Will the Premutation Expand to a Full Mutation?
If a mother has a gene with a premutation that gets passed to her children, there are two possibilities:
- The premutation does not expand beyond 200 repeats and remains as a premutation in the child. That child has no symptoms of fragile X syndrome, but may experience FXTAS (male) or POF (female) as adults.
- The premutation expands into a full mutation, causing fragile X syndrome in males and risk for fragile X syndrome in females.
The greater the number of CGG repeats a woman has, the more unstable the gene is and the more likely it will expand to a full mutation in her children. The smallest premutation observed to expand to a full mutation in a single generation is 56 repeats.

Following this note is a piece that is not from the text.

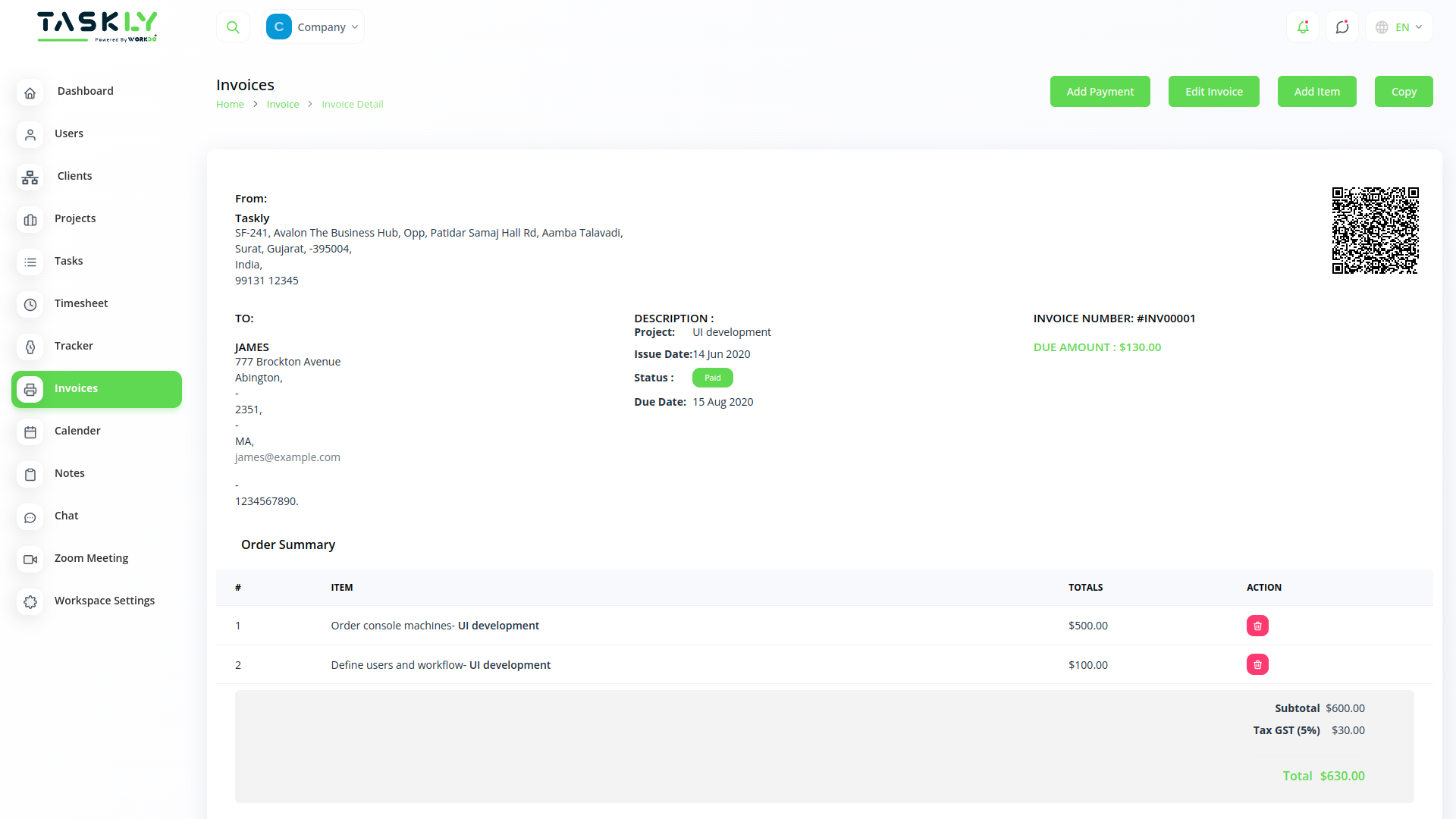Delete the Define users and workflow item

pyautogui.click(x=1257, y=665)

|Number of Maternal Premutation CGG Repeats||Percentage (Total Women) Which Expanded to Full Mutations|
Nolin SL, Brown WT, Glicksman A, Houck GE Jr, Gargano AD, Sullivan A, et al. (2003). Expansion of the fragile X CGG repeat in females with premutation or intermediate alleles. American Journal of Human Genetics, 72(2):454-64. PMID: 12529854.

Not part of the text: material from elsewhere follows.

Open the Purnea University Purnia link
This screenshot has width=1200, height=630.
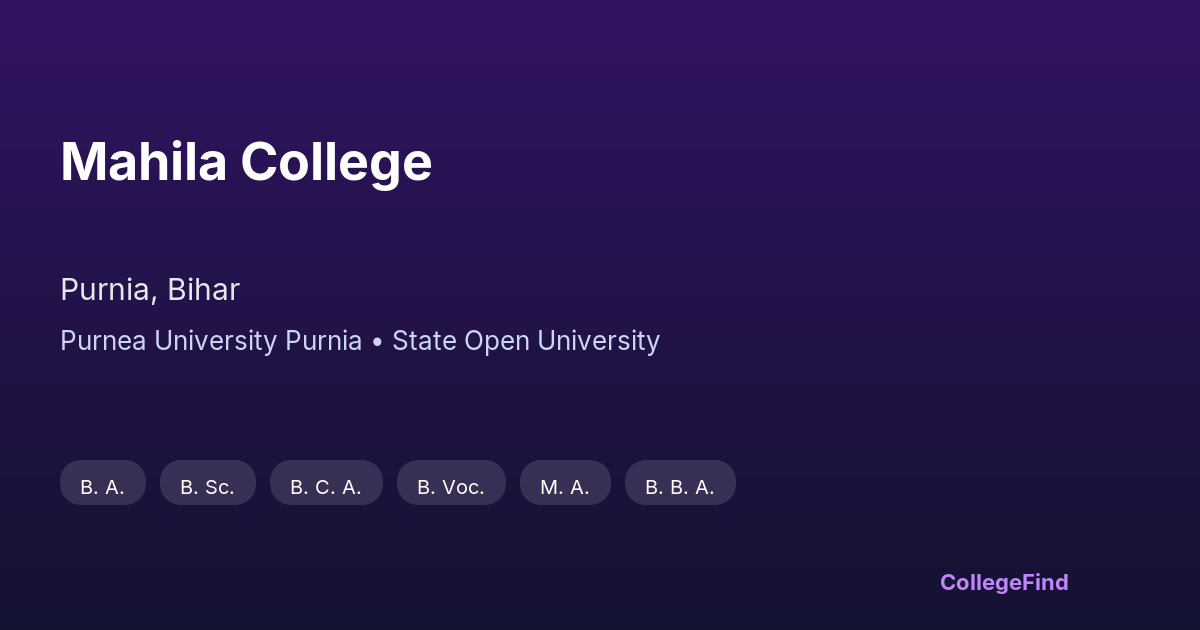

Nolin SL, Glicksman A, Ding X, Ersalesi N, Brown WT, Sherman SL, Dobkin C. (2011). Fragile X analysis of 1112 prenatal samples from 1991 to 2010. Prenatal Diagnosis, 31(10):925-31. PMID: 21717484.
How Common Is Fragile X Syndrome?
The incidence of fragile X syndrome is estimated to be 1 in 4,000 males and 1 in 8,000 females.
How Is Fragile X Syndrome Treated?
There is no cure for fragile X syndrome, but children with the condition can be treated and supported in many ways, depending on their particular symptoms and the severity of those symptoms. They may benefit from educational support like early developmental intervention, special education classes in school, speech therapy, occupational therapy, and behavioral therapies. A physician may also prescribe medication for behavioral issues such as aggression, anxiety, or hyperactivity.
A small number of these children experience seizures which can be controlled with medication. While some experience heart murmurs from a condition called mitral valve prolapse, it is usually harmless and may not require treatment.
What Is the Prognosis for an Individual with Fragile X Syndrome?
While many of the children with fragile X syndrome have learning and behavioral problems, they generally do not have major medical problems and can live a normal lifespan.